Mark Xu 21 Jan 2020 4:40 UTC
6 points
I don’t know if you’ve seen this, but https://arxiv.org/abs/1906.11583 is a follow-up that generalizes the Beckers and Halpern paper to a notion of approximate abstraction by measuring the non-commutativity of the diagram by using some distance function and taking expectations. I think the most useful notion that the paper introduces is the idea of a probability distribution over the set of allowed interventions. Intuitively, you don’t need your abstraction of temperature to behave nicely w.r.t freezing half the room and burning the other half such that the average kinetic energy balances out. Thus you can determine the “approximate commutativeness” of the diagram by fixing a high-level intervention and taking an expectation over the low-level interventions that were likely to map to that high-level intervention.
Also, if you are willing to write up your counter example to the conjecture that Beckers and Halpern make, I am currently researching under Eberhardt and he (and I) would be extremely interested in seeing it. I also initially thought that the conjecture was obviously false, but when I tried to actually construct counter examples, all of them ended up as either not strong abstractions or not recursive (acyclic) causal models.
- johnswentworth 22 Jan 2020 4:00 UTC
  3 points
  Parent
  Turns out the particles → fluid example doesn’t work; it’s not a $τ$ -abstraction (which makes me think the range of applicability of $τ$ -abstraction is considerably narrower than I first thought).

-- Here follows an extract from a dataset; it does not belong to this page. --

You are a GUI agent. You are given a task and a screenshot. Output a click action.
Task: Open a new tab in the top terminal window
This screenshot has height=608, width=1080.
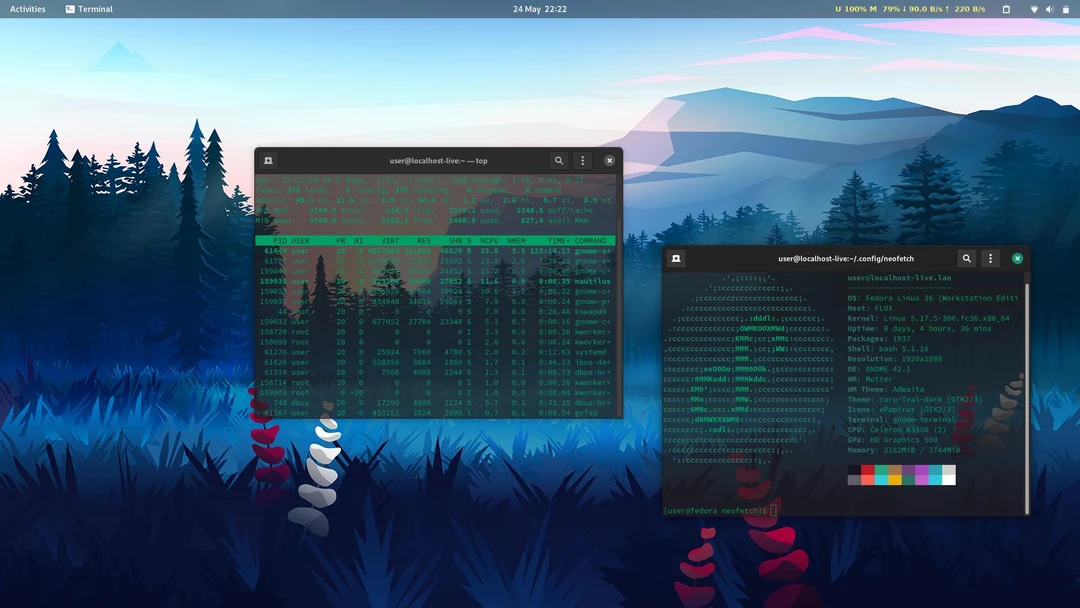point(268,160)
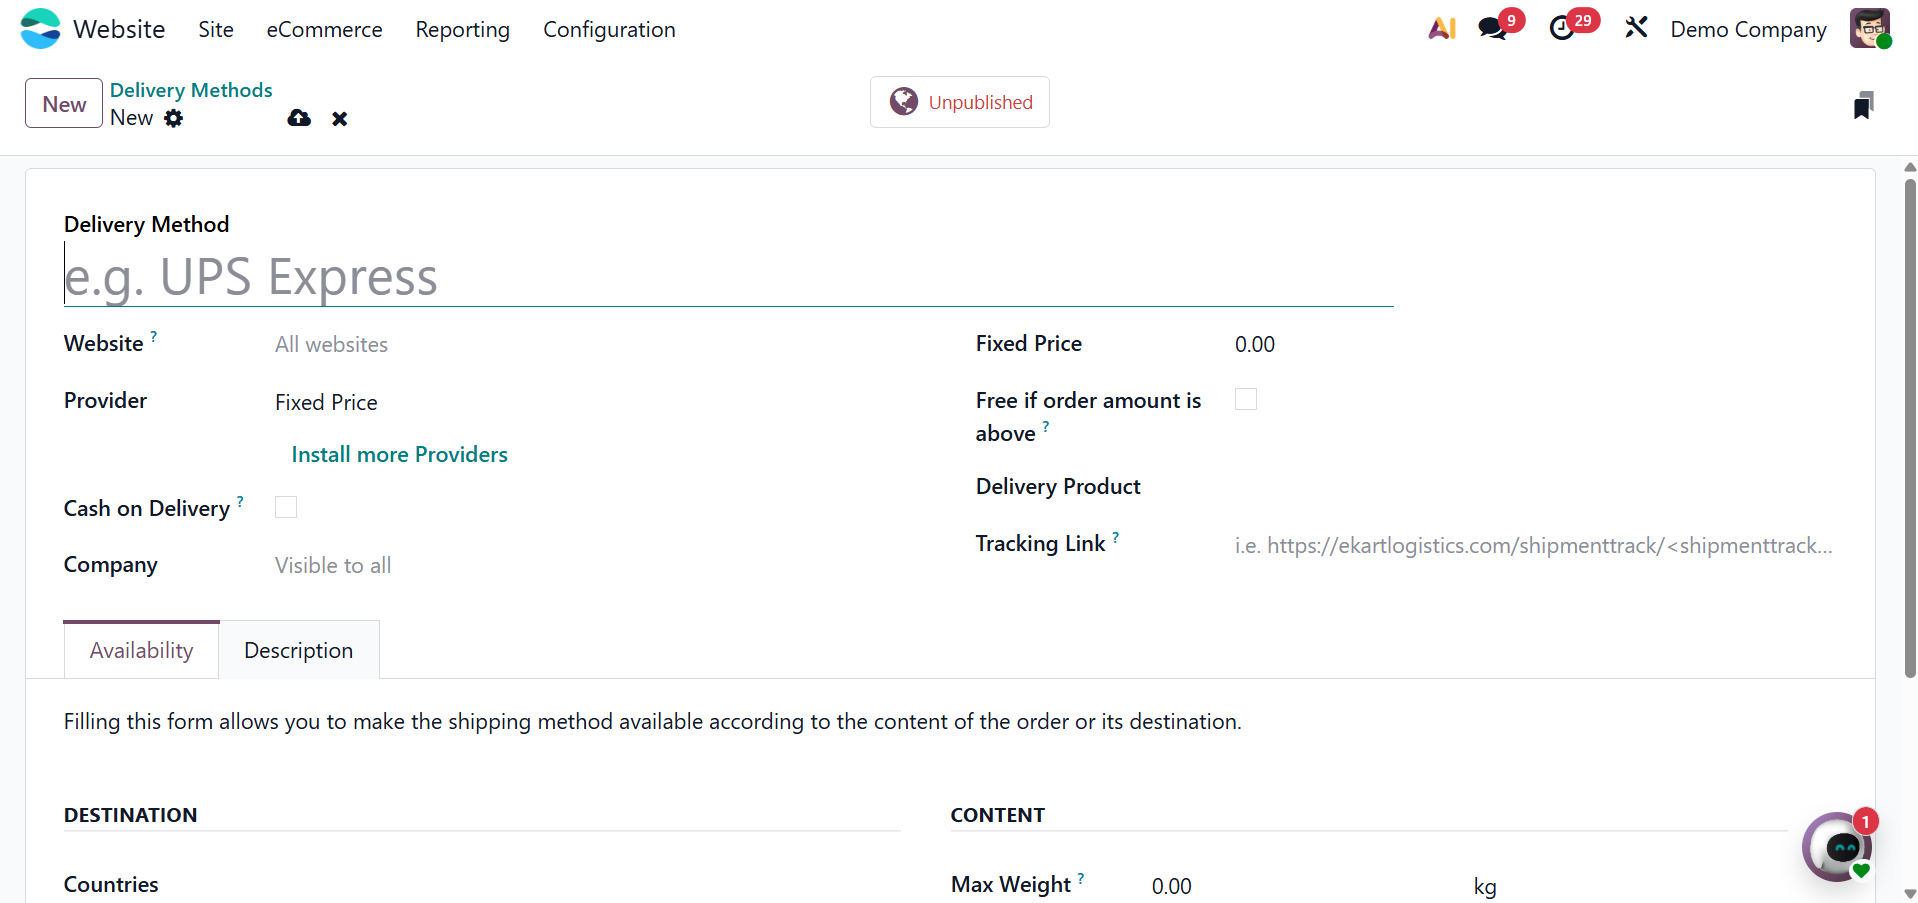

  That said, here’s a counterexample which I think works. Variables of the low-level model:
  - $X_{1} . . . X_{n}$ follow an arbitrary structural model
  - $σ$ is a random permutation
  - $Y_{1} . . . Y_{n}$ given by $Y_{i} = g (X_{σ (i)}, U_{i}^{Y})$
  … where U are iid noise terms. So we have some arbitrary structural model, we scramble the variables, and then we compute a function of each. For the high-level model:
  - $X_{1}^{'} . . . X_{n}^{'}$ follow the same model as $X_{1} . . . X_{n}$ in the low-level model
  - $Z_{1} . . . Z_{n}$ given by $Z_{i} = g (X_{i}^{'}, U_{i}^{Z})$
  … so it’s the same as the low-level model, but with the $Y$ variables unscrambled. The mapping between the two is what you’d expect: $τ$ maps $X \to X^{'}$ directly, and uses $σ$ to unscramble $Y$ : $Z = Y_{σ^{- 1}}$ . Then the interventions $ω_{τ}$ are similarly simple:
  - $ω_{τ} (X_{i} \leftarrow x^{*}) = (X_{i}^{'} \leftarrow x^{*})$
  - $ω_{τ} (Y_{σ^{* - 1} (i)} \leftarrow y^{*}, σ \leftarrow σ^{*}) = (Z_{i} \leftarrow y^{*})$
  Note that we can pick any $σ^{*}$ we please for the last intervention, but we do need to pick one—we can’t just leave it alone.
  I’m pretty sure this checks all the boxes for strong $τ$ -abstraction. But it isn’t a constructive $τ$ -abstraction, since all of the $Z$ ’s depend on the same low-level variable $σ$ . In principle, there could still be some other $τ$ which makes the high-level model a constructive abstraction (B&H’s definition only requires that some $τ$ exist between the two models), but I doubt it.
  Let me know if you guys spot a hole in this setup, or see an elegant way to confirm that there isn’t some other $τ$ that magically makes it constructive.